The great aunts would say things like “you kids”. As I got older I realized that meant everyone under about 60 years old.

When we stayed with them as little girls we went to early mass. As in it was still dark outside. Hence the famous family joke “it’s holier when it’s earlier.”

Millie and Josie taught me to make pasta. By feel, basically. A little of this, a little of that, and rolled out by hand on the huge ceramic topped kitchen table. (I often wonder if that table is still in my father’s sister’s garage. It was such a big table that no one has had a kitchen big enough to hold it as far as I know.) Millie and Josie’s kitchen always smelled of a combination of tomato sauce and coffee. I loved that table and all it’s drawers.

Oh and speaking of that kitchen table? Did any of you out there love the movie “Moonstruck“? Remember the scenes when they hustled everyone into the kitchen to talk at the kitchen table over coffee? I am sorry but those kitchen table scenes to me are hysterical because as a kid I remember all the grown-ups sitting around the kitchen table solving weighty world issues….over coffee. You could never have enough coffee no matter what time of day or night. And Lordy, it was all high octane strong coffee. No decaf there.

They also had a canning kitchen in the basement and I remember my aunts putting up tomatoes and pickling hot peppers and cucumbers and things when I was little. The produce came from my Aunt Rose and Uncle Carl’s garden in Collegeville. Collegeville was referred to as “the country” in those days. No developments back then, and they originally backed up to a farm with horses. (Of course today Collegeville is like one big development, but it didn’t use to be.) Aunt Rose was one of their two sisters who married. The other sister was my grandmother, Beatrice.

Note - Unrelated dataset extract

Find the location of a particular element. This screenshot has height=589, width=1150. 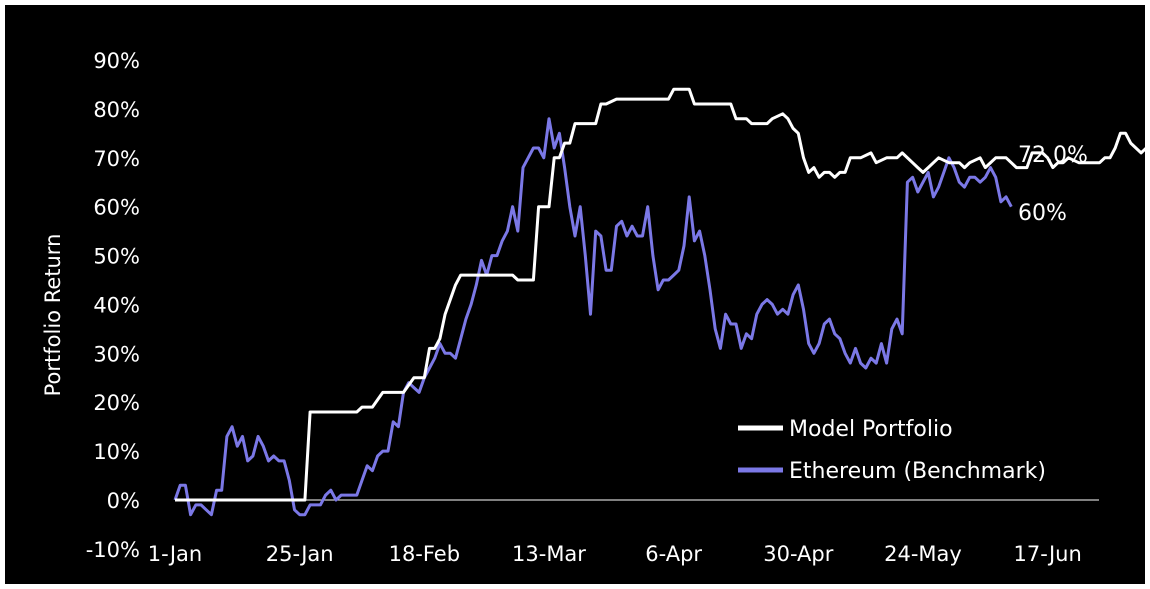

y-tick-label: 20% is located at coordinates (116, 403).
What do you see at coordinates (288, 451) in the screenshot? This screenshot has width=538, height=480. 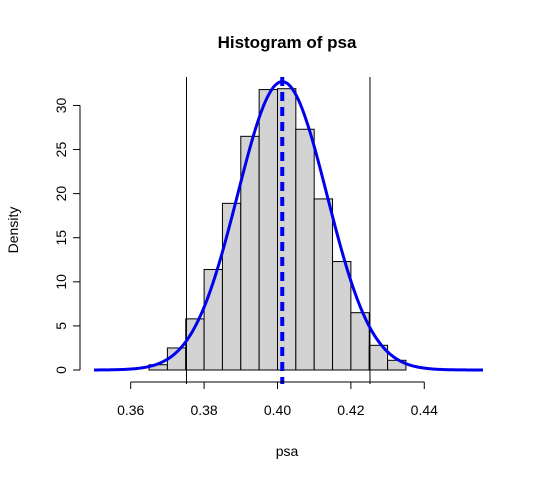 I see `x-axis-label: psa` at bounding box center [288, 451].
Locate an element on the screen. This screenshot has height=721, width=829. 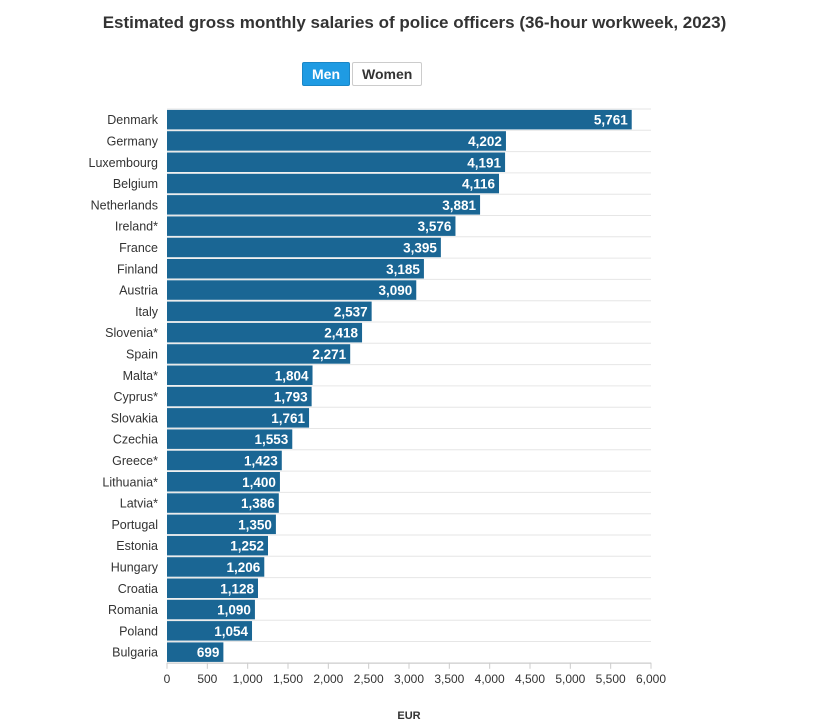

When we were really little girls, my sister and I often spent New Year’s Eve with our great aunts and their other little old Italian lady friends. I remember one’s name was Tomasina. We got to stay up with them as they watched Dick Clark and whomever on the little black and white television in the kitchen. They would all be clustered around the kitchen table. I think they played cards sometimes. And they gave us watered down anisette at midnight to toast the New Year with them. And did I remember to say the kids weren’t allowed to touch the television sets? We weren’t.

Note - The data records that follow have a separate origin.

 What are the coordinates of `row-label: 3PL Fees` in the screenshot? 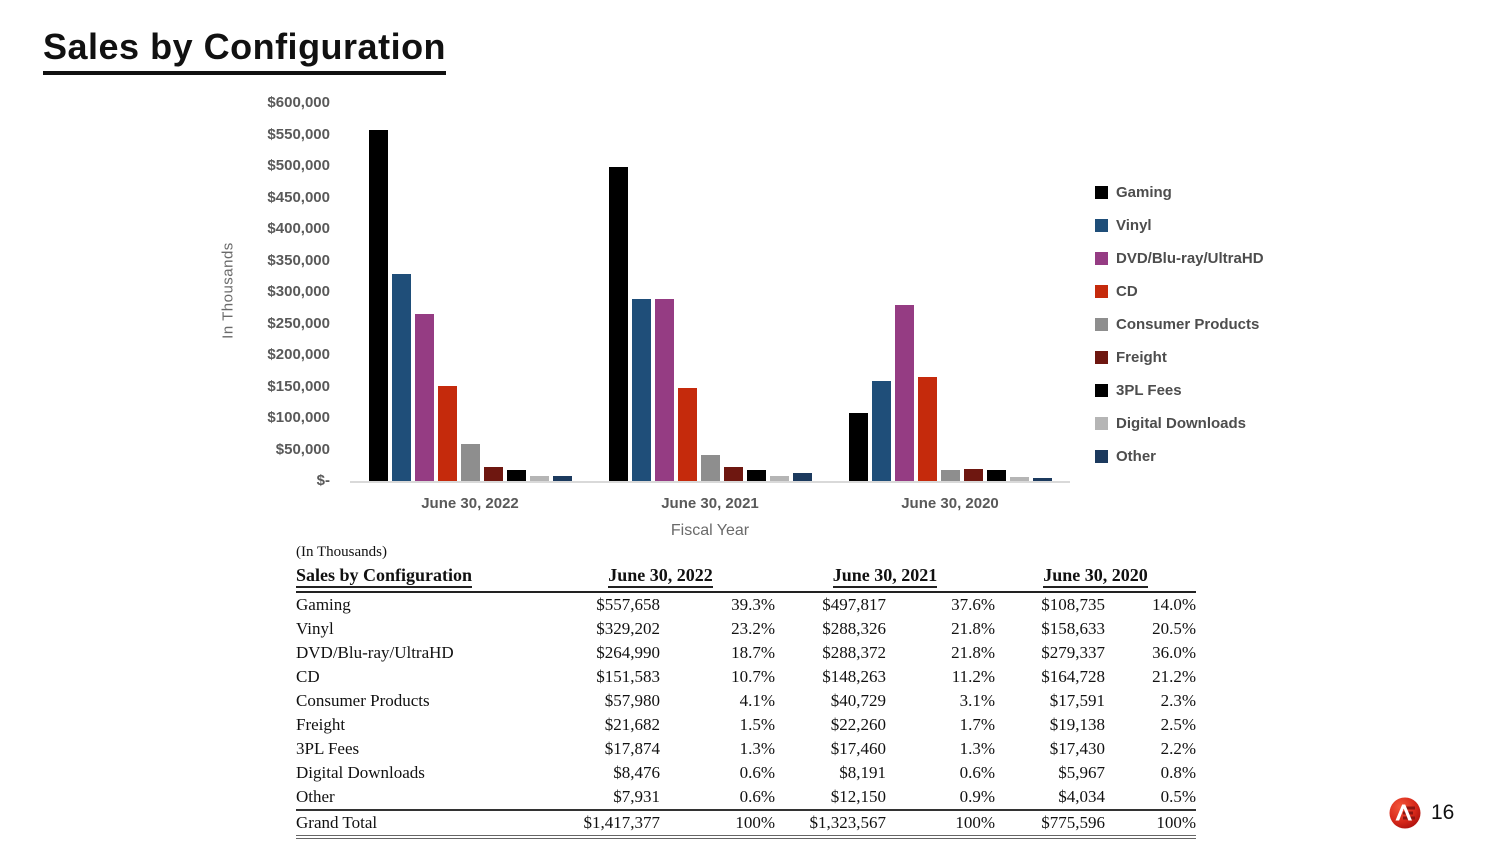 It's located at (328, 748).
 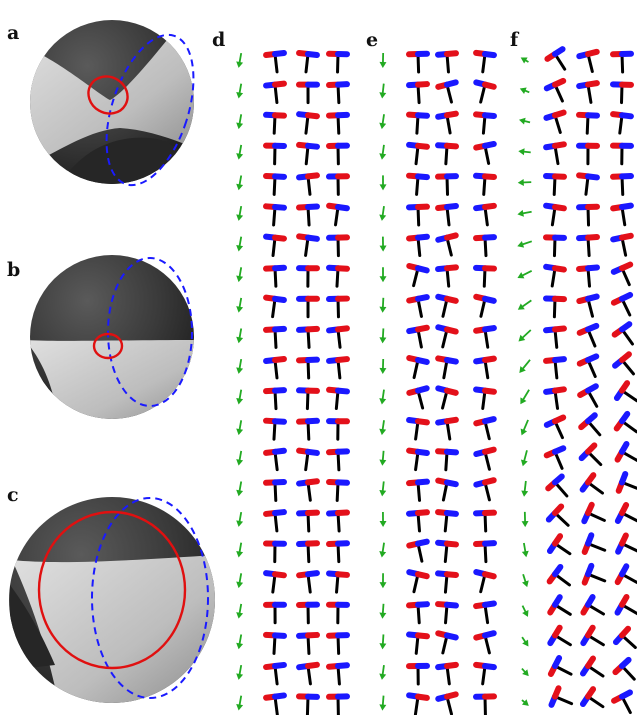 What do you see at coordinates (13, 495) in the screenshot?
I see `panel-label-c: c` at bounding box center [13, 495].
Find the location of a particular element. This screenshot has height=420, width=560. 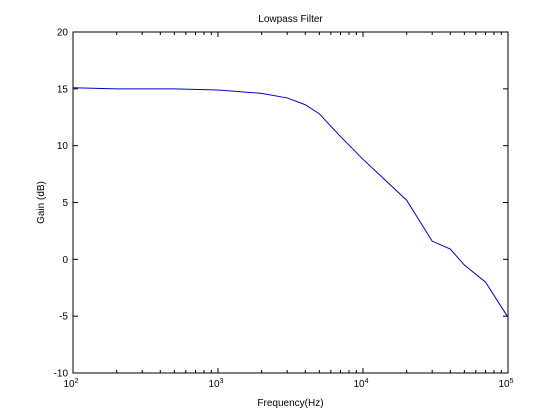

y-tick-label: 10 is located at coordinates (63, 146).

In the summers, the great aunts would sit on the front stoop with folding lawn chairs, and all the other ladies and their families up and down the block would come out as well to escape the heat of the large, but not air-conditioned at the time South Philadelphia row houses. The street was alive with the music of voices in Italian and English, a cacophony of sound.

All of these Italian ladies were opinionated. They said it as they felt it, and it just was. But they were also the most compassionate, smart, and loving women.

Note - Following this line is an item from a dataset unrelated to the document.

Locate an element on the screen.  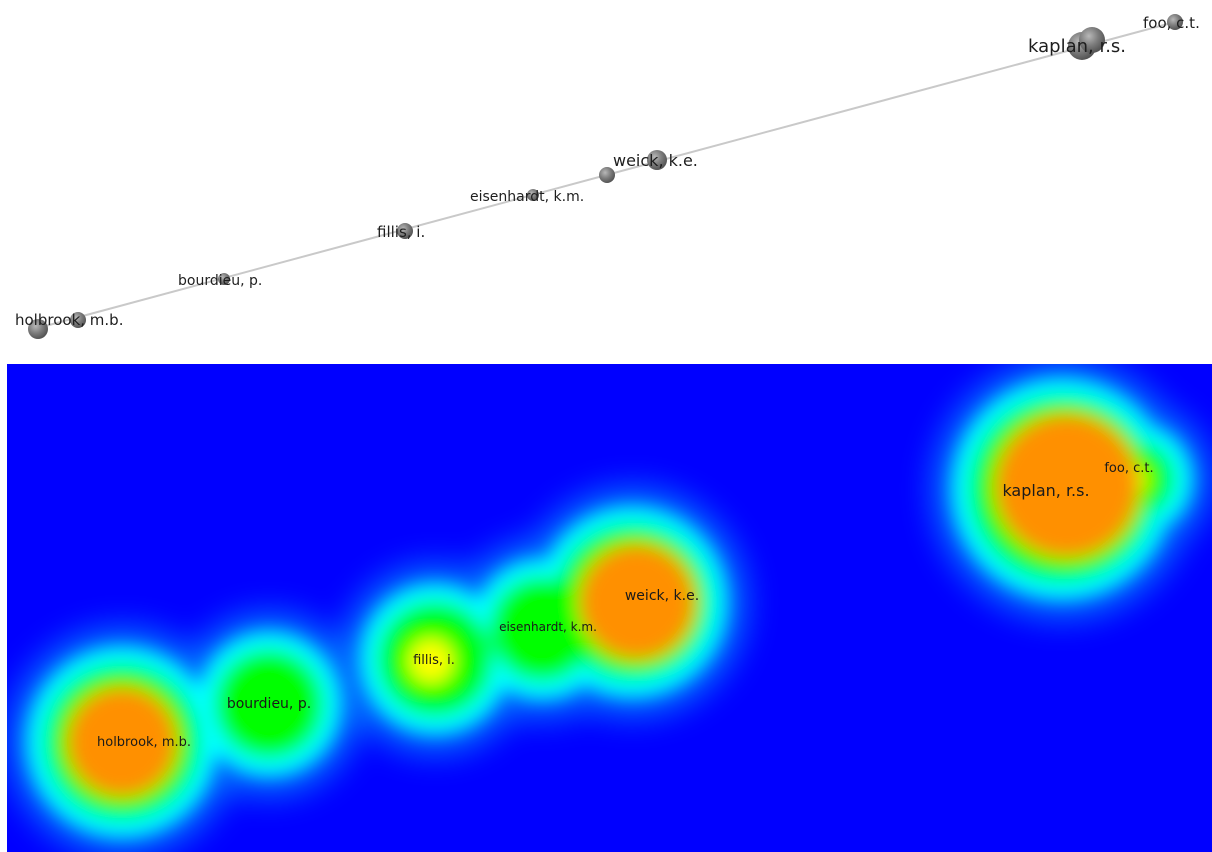
density-label: kaplan, r.s. is located at coordinates (1046, 490).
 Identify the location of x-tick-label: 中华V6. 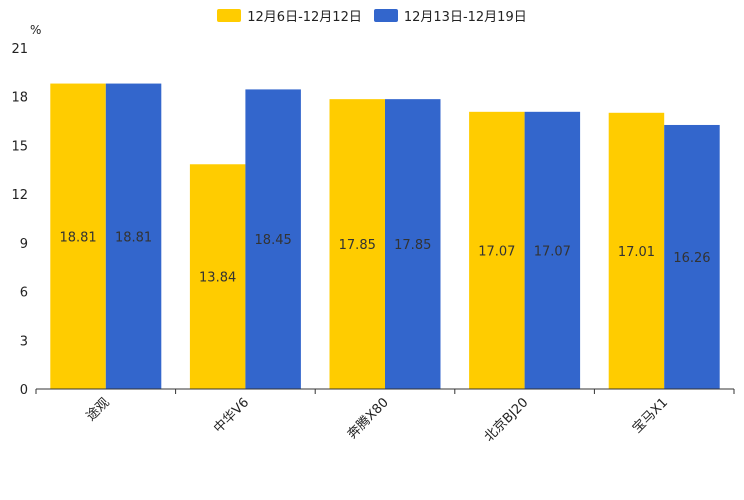
(232, 416).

They don’t make ladies like this anymore. I am very lucky I had a few in my life, even for a while.

So Mother Mary Scottoline, I did not know you in the traditional sense, but did know you in another sense through my own personal experiences with my great aunts and their friends. If I had any anisette in the house, I would raise a toast to you, as reading about you over the years has helped me keep my memories of my great aunts alive.

To my readers, thanks for stopping by on this rainy day. Always remember what you are from, it is a part of who you are.